The post alleged the airfield was plagued with overgrown grass, bog holes, narrow taxi-ways, and unmarked culverts. It also claimed that because it was built next to a dump, there was a permanent hazard caused by ibis and kangaroos.
The same contributor also highlighted potential issues with both trees at the end of the south-east runway and powerlines. Another expressed concern about crosswinds, while a different pilot suggested the airfield was ‘‘cheaper’’ for pilots to use than other more developed runways in the region.
But the Caboolture Aero Club spokesman said there was no suggestion Saturday’s tragedy was connected to the airfield, dismissing the PPRuNe post.
‘‘It’s an uncontrolled airport with unsealed runways and, yes, there are kangaroos and birds,’’ he said.
However, he stressed the airfield safety surveyor that assesses the field once a year, and who reports directly to the Civil Aviation Safety Authority, had described it as ‘‘the best airfield on the east coast''.
‘‘This place is in absolutely glorious condition and I mean long grass doesn’t exist,’’ the spokesman said.
Grahame Hill, director of aircraft operations for the nation's peak skydiving body, the Australian Parachute Federation, was boarding a plane to Brisbane from Sydney on Saturday afternoon to help with the investigation.
He said the skydiving community was devastated by the crash.
"I've spoken to some people up there and they're just gutted; it's terrible," Mr Hill said.

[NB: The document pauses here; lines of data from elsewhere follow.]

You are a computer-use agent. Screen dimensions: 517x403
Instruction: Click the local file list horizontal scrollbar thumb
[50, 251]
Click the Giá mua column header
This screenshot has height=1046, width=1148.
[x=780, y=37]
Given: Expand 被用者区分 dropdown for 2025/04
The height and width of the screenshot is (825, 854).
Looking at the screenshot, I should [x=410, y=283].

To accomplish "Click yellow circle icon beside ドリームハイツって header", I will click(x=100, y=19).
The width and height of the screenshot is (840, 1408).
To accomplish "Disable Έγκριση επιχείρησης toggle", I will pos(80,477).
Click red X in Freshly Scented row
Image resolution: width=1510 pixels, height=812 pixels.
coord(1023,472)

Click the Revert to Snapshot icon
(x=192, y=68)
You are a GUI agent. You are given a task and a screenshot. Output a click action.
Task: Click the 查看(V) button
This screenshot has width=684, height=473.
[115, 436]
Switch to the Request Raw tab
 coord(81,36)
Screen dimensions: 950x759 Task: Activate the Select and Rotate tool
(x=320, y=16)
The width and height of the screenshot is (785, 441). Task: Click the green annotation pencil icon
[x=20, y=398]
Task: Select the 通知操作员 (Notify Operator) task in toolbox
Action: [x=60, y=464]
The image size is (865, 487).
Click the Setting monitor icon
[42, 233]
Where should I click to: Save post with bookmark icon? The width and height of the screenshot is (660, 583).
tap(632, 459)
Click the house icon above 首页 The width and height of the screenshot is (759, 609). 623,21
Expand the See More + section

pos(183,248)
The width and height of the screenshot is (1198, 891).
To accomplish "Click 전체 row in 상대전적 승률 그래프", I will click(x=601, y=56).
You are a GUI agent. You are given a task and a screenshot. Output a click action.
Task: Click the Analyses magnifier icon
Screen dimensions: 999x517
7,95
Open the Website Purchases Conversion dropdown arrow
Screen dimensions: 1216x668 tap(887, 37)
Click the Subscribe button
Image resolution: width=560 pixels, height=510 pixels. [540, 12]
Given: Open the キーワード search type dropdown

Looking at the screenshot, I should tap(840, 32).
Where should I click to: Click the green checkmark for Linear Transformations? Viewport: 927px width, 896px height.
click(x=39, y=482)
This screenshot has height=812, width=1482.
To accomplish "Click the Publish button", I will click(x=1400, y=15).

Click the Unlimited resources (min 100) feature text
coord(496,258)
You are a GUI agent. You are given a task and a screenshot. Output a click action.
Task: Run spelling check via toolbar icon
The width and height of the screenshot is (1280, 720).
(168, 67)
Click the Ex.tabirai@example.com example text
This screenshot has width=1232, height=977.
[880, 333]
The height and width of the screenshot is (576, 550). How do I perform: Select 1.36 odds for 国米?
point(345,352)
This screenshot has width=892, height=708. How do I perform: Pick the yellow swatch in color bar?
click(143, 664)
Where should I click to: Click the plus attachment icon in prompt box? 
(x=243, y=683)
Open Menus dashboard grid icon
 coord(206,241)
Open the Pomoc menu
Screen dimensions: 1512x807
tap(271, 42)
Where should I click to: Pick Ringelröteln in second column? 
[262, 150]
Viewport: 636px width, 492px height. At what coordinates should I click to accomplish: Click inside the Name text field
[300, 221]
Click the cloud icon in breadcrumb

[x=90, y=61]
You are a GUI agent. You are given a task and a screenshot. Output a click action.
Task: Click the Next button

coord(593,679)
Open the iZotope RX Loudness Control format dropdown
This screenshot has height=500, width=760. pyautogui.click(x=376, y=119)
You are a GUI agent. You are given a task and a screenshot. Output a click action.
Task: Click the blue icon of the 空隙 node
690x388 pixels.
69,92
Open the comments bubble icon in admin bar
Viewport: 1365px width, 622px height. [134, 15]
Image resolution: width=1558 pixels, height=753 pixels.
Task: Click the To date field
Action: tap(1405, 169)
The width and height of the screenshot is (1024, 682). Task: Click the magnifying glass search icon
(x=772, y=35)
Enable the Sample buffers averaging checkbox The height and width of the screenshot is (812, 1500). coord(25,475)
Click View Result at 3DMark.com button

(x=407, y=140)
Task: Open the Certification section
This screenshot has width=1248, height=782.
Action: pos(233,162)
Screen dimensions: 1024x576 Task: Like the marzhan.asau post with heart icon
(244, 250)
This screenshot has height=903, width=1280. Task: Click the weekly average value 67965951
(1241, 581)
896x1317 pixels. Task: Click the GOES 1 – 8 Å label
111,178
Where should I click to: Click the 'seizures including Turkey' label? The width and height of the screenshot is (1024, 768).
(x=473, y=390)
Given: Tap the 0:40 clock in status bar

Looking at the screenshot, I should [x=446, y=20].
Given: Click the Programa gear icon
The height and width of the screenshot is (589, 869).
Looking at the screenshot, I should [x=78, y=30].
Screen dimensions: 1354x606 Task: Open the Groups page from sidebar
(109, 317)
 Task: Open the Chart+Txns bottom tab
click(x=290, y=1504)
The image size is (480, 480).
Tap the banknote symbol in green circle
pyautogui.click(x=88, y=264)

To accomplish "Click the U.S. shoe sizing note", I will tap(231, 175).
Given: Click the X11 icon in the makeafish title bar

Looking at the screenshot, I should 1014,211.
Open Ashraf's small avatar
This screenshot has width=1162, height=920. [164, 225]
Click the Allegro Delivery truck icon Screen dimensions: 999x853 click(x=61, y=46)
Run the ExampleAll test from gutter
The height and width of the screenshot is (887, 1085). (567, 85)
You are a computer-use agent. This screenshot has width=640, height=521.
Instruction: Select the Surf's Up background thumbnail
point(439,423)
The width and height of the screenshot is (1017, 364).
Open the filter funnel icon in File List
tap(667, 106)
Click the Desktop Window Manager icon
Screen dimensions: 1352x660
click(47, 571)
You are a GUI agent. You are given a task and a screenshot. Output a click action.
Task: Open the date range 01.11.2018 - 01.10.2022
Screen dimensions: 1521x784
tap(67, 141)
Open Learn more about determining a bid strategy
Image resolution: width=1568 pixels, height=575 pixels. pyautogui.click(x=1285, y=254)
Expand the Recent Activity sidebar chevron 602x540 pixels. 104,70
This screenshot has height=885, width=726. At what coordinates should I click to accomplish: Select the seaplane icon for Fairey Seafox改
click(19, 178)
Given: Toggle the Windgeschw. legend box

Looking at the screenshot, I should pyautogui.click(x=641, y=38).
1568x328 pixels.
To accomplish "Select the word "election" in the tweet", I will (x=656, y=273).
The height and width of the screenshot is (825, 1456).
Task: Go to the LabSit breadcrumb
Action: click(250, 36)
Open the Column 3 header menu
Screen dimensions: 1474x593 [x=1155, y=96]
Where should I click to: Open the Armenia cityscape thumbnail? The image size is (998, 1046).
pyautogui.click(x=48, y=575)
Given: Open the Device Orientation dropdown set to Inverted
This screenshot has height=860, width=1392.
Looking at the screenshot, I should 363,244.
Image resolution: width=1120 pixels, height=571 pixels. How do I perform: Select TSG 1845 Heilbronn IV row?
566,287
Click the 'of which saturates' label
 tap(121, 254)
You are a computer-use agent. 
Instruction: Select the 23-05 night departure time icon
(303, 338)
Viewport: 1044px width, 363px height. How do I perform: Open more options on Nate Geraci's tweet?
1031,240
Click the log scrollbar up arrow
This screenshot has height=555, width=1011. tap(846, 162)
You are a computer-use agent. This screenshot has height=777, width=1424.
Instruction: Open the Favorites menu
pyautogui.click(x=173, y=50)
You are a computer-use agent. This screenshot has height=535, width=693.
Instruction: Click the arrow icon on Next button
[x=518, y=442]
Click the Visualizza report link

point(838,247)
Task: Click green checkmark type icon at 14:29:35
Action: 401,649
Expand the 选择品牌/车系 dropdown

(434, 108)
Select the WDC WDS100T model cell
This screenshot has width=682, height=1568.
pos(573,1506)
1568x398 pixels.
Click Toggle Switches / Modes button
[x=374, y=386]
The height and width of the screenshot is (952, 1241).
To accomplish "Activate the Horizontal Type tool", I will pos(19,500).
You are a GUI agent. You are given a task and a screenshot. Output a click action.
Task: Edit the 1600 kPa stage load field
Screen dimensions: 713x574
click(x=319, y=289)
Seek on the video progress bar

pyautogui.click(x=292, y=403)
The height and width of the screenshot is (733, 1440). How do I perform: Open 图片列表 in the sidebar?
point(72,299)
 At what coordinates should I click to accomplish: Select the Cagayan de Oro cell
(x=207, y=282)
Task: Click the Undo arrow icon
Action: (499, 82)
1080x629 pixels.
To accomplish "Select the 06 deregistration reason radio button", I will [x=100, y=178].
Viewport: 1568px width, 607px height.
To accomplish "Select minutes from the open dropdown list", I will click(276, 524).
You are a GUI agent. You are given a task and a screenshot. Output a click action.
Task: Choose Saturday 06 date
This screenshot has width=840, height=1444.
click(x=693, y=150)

Mr Hill said that the company involved specialised in skydiving trips over Bribie Island.
"It's too early to tell what's happened, but obviously something has gone wrong with the plane because it crashed right after take-off.
"This isn't a skydiving accident, it's a plane accident; they were just on their way to do the skydiving."
He said the skydiving company, which he did not name, was a popular one and had never been involved in any incidents before.
"I'm on my way there now to do whatever I can to assist.
"Our association's role is to regulate the safety of the industry and that's what I'm on my way there to do."